Why is "attending" impossible? You simply state this, but don't explain why. What do you mean by "attend"?

Also, as far as I know, the transformer models use the word "attention" by learning a contextual filter that selects only for relevant features in the sequence and uses those to learn the context of the current token. In that sense, they use the word "attention" since it learns a computer definition of saliency for the current ML task.

> Biological creatures, of course, do attend selectively, by making use of focus: ignoring inputs with lower salience in order to devote additional resources to the most relevant aspects of the input stream.

I'm with you so far.

> The terms ‘salience’, ‘relevant’, and even ‘resources’ imply intentionality and agency.

Now you lost me. Is there a psychological definition of these terms that lead to these implications? Perhaps it would be helpful if you defined all five of these terms in the way you are using them. There is significant clash with their use in the computer science literature.

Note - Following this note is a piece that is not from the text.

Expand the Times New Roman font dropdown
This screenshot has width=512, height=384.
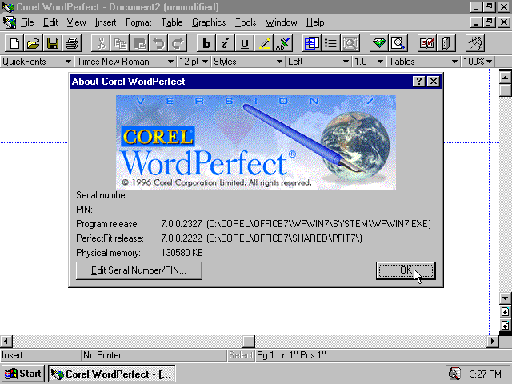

> None of these have been shown to be derivable via computation.

I know of many such computational derivations, but I'm using my AI background to understand your words. Again, it would be helpful if you defined your terms in the way you are using them.

I do a lot of cross-disciplinary reading and it's always very frustrating when words have overloaded meanings in different disciplines. Especially if their meanings are similar but with subtly different connotations only understandable with deep study of the field.